Protecting the human right to protest

July 2024

Protest movements are vital to securing and protecting human rights. People and communities’ use of protest to protect their rights must be defended.

Community Legal Centres Australia recognises the importance of grassroots protest movements in securing and protecting human rights.

We have signed on to the Australian Democracy Network’s Declaration of our Right to Protest, which sets out 10 principles underpinning the democratic right to protest. The declaration calls on all state, territory, and federal governments to uphold these principles, not pass any further anti-protest legislation and to wind back existing anti-protest laws. We encourage all human rights organisations (including all community legal centres) that have not yet done so to sign on now, and share.

The first community legal centres were established more than half a century ago by grassroots activists and advocates angered by the injustices their communities faced. They were responding to the unfairnesses of a legal system that punished poverty and difference. To this day, community legal centres, and individual workers, volunteers and unionists in the sector have a strong culture of supporting, endorsing, attending and even leading protest movements for justice and human rights.

Our movement also has a proud history of participating as protest ‘legal observers’ or ‘human rights observers’. Legal observers’ role is to monitor and document interactions between protestors and police to ensure police do not violate human rights and to provide objective reporting where human rights are infringed. In the 1970s, Fitzroy Legal Service and Redfern Legal Centre were amongst the first groups on this continent to do protest legal observing. To this day, community legal centres, organisation, individuals, and union members in our movement, continue to regularly participate as protest legal observers.

Community legal centres recognise the power of protest movements to win justice for people, communities, and the environment.

The 1965 Freedom Ride protests, the 1972 establishment of the Aboriginal Tent Embassy, and the 2020 mobilisations of hundreds of thousands of people across the country protesting in support of Black and Aboriginal lives are just some examples of the crucial importance of protest movements in furthering the rights of First Nations people on this continent.

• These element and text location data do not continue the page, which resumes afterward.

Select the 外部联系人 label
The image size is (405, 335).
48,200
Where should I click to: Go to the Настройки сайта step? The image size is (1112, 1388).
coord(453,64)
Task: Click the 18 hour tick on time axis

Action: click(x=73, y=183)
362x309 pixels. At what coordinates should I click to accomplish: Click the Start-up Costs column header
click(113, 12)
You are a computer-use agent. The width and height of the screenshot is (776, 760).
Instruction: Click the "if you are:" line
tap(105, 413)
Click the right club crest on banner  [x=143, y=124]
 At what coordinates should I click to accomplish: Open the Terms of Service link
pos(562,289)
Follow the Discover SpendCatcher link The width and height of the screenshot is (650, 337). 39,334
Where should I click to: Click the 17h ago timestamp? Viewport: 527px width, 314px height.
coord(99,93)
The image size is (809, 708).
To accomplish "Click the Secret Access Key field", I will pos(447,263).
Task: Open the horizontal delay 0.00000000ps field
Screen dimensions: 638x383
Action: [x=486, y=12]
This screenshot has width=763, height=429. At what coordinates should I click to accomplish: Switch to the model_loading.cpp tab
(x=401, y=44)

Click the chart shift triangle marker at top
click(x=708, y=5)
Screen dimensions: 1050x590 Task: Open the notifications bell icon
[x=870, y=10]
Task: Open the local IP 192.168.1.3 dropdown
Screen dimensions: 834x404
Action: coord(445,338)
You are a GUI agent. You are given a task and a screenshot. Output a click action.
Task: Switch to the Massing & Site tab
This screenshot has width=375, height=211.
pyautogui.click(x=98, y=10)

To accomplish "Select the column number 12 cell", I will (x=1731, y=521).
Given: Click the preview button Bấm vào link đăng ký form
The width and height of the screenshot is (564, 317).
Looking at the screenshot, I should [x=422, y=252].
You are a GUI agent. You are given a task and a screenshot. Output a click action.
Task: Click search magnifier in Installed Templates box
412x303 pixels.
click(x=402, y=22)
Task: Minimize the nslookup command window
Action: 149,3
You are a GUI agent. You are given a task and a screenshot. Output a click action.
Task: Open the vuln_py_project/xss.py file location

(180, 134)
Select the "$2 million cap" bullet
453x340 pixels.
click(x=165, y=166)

The 1978 Mardi Gras protest kickstarted the modern LGBTQI+ rights movement in Australia. At the time this was an unlawful protest, which saw immense police brutality and mass arrests. And yet, its value to modern LGBTQI+ rights in Australia has been immeasurable. Redfern Legal Centre, the first community legal centre in NSW, helped to defend many of the people arrested at that first Mardi Gras protest in 1978.

Protests like these have afforded people and communities rights previously, unjustly, denied to them.

When the right to protest is eroded, people’s and communities’ ability to defend other human rights is also eroded.

For years, the right to protest has been under sustained attack across this continent. These threats have grown considerably with the introduction of damaging new laws in several states: in 2022-23, the New South Wales, South Australia, Victorian and Tasmanian Governments each introduced draconian new laws which erode the rights of people and communities taking protest action and threaten them with jail time.

Criminalising protest impacts individual protestors who ultimately end up charged with protest-related ‘crimes.’ It also has a chilling effect on social movements. People may become fearful of the legal repercussions of standing up for justice and stop organising or attending protests. This harms human rights progress.

The criminalisation of protest has far-reaching and damaging implications for our democracy and particularly for the people and communities in our society that already face the greatest structural barriers to justice – those community legal centres make it our business to support.

A recent inquiry has recommended the development and introduction of a Human Rights Act for Australia. This is an important legislative step to enshrine and protect human rights. However, ongoing attacks on the right to protest undermines an equally important tool people and communities can use to secure their human rights. 

Governments cannot truly support human rights while continuing to suppress people’s and communities’ ability to protest to secure their rights.